Porém, como ressalta o pesquisador da UFF, a partir de 2014 houve uma quebra dessa tendência, com um aumento significativo do desmatamento, processo que foi acelerado desde 2018. “Uma das motivações centrais do projeto, inclusive, é a preocupação de muitos consumidores europeus de não estarem contribuindo com o desmatamento ou o extermínio de povos da floresta no país, ao consumirem produtos exportados pelo Brasil”, esclarece.
Essa preocupação tem se traduzido, atualmente, em restrições nas importações por parte do consumidor europeu. De acordo com Roldan, “considerações ambientais podem causar restrições nas exportações do Brasil de várias maneiras. Uma é colocando em risco os acordos de livre comércio UE-Mercosul. Outra é por meio de boicotes de empresas importadoras ou de consumidores europeus aos nossos produtos. Isso de fato já está acontecendo. Muitas organizações têm anunciado que irão deixar de comprar produtos brasileiros produzidos em zonas com risco de desmatamento”.
Nosso papel é mostrar a evidência, mas isso não é suficiente. A proteção do meio ambiente e dos povos da floresta precisa de uma mudança moral coletiva. Temos que mudar nosso jeito coletivo de estar no mundo”, Roldan Muradian, docente do Departamento de Economia da UFF.
Além disso, a evolução contínua e progressiva do desmatamento nos últimos anos chegou a pontos críticos durante o ano de 2020. “Infelizmente a pandemia tem mostrado os possíveis efeitos dramáticos da negação da ciência: milhares de mortes que poderiam ter sido evitadas no Brasil e nos Estados Unidos. Existe uma associação entre preferências políticas autoritárias e diferentes tipos de negacionismo, contra a vacinas ou as mudanças climáticas, por exemplo”, pontua o professor da UFF.
O economista complementa afirmando que o negacionismo das mudanças climáticas que domina atualmente a diplomacia nacional muito provavelmente vai se confrontar com a diplomacia climática do atual governo dos EUA. Segundo o docente, “estudar as causas sociais e psicológicas do negacionismo é um dos grandes desafios atuais para as ciências sociais. Não é um fenômeno brasileiro. Na França, o país onde nasceu a ilustração, a metade da população se declara cética da vacina contra a COVID-19. Estamos ainda longe de entender esse fenômeno social mundial”.

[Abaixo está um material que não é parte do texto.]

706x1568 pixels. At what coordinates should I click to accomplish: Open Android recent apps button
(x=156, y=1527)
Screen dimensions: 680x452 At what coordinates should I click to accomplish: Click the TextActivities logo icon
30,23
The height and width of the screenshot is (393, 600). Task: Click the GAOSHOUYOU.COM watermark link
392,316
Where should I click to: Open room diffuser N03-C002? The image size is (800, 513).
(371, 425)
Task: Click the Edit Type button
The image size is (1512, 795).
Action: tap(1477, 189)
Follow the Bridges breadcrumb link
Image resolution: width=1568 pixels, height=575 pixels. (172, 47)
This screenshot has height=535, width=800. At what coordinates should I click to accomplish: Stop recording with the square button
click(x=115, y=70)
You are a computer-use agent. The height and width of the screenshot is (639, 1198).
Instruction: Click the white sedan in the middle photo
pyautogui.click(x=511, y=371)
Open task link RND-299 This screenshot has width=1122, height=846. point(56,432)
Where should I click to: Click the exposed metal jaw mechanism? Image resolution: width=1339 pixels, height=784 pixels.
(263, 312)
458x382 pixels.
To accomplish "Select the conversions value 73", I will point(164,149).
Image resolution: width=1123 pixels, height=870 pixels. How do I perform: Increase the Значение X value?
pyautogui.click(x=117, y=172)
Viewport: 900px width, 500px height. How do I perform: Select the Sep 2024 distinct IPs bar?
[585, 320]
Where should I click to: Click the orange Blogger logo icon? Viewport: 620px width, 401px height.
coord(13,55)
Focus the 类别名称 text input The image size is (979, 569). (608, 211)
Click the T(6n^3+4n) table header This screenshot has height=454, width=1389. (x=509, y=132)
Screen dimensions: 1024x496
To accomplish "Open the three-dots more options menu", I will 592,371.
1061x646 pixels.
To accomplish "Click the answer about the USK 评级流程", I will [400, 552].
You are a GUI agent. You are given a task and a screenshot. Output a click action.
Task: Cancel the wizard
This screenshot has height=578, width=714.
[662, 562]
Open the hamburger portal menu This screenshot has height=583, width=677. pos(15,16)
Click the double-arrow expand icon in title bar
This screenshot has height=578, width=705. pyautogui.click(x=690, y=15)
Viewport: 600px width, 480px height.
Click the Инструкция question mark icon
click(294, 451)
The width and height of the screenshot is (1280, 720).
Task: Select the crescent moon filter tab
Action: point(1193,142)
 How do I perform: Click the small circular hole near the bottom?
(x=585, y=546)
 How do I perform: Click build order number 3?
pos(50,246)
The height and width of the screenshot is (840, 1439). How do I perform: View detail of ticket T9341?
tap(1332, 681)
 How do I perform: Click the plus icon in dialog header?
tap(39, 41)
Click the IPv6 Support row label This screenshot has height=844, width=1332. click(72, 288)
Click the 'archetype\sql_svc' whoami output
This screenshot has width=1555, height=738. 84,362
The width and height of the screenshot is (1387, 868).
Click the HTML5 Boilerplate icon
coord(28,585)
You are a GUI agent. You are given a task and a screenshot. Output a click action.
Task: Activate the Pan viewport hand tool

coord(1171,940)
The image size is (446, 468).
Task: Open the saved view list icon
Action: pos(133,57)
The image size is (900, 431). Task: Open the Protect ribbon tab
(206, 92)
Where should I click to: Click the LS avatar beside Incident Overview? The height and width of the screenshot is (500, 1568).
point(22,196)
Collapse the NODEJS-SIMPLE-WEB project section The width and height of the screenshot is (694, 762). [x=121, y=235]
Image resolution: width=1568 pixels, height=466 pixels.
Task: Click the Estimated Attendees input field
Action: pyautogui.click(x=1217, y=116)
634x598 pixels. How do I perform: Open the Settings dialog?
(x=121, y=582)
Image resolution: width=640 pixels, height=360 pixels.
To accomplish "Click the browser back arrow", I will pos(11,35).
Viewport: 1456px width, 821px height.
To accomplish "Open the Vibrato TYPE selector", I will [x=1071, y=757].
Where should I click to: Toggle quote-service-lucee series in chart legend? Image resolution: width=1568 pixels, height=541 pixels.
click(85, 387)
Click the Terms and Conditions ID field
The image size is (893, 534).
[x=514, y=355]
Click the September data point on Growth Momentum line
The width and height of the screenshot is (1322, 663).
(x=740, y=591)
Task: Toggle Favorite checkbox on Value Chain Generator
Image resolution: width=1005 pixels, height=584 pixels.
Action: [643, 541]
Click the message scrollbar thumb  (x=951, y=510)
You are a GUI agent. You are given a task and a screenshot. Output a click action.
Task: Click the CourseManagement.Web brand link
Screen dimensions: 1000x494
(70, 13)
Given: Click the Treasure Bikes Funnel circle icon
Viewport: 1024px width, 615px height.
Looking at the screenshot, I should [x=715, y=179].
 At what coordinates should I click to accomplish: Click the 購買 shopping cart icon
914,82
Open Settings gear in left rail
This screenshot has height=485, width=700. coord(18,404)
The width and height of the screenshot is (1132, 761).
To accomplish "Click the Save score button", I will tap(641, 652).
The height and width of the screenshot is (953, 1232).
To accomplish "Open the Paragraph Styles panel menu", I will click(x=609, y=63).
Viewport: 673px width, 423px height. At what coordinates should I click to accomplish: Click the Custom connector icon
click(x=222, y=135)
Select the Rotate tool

A diplomacia, as empresas transnacionais e os consumidores fora do Brasil têm um papel importante em todo esse cenário, explica o professor. “O desmonte das políticas ambientais pode ter um efeito muito negativo no desempenho do agronegócio. Paradoxalmente, esse setor, que tradicionalmente tem se posicionado contra o meio ambiente, agora está ficando mais próximo dos ambientalistas, porque sabe que uma imagem ruim do país, por causa de seu mal desempenho nessa área, pode afetar negativamente os acordos comerciais e as exportações”, desabafa.
Apesar de a maioria dos brasileiros ser contra o desmatamento, de acordo com pesquisas recentes apontadas por Roldan, essa mesma maioria teria votado por uma opção política que sempre se colocou contra a proteção ambiental. “Nosso papel é mostrar a evidência, mas isso não é suficiente. A proteção do meio ambiente e dos povos da floresta precisa de uma mudança moral coletiva. Temos que mudar nosso jeito coletivo de estar no mundo”, conclui.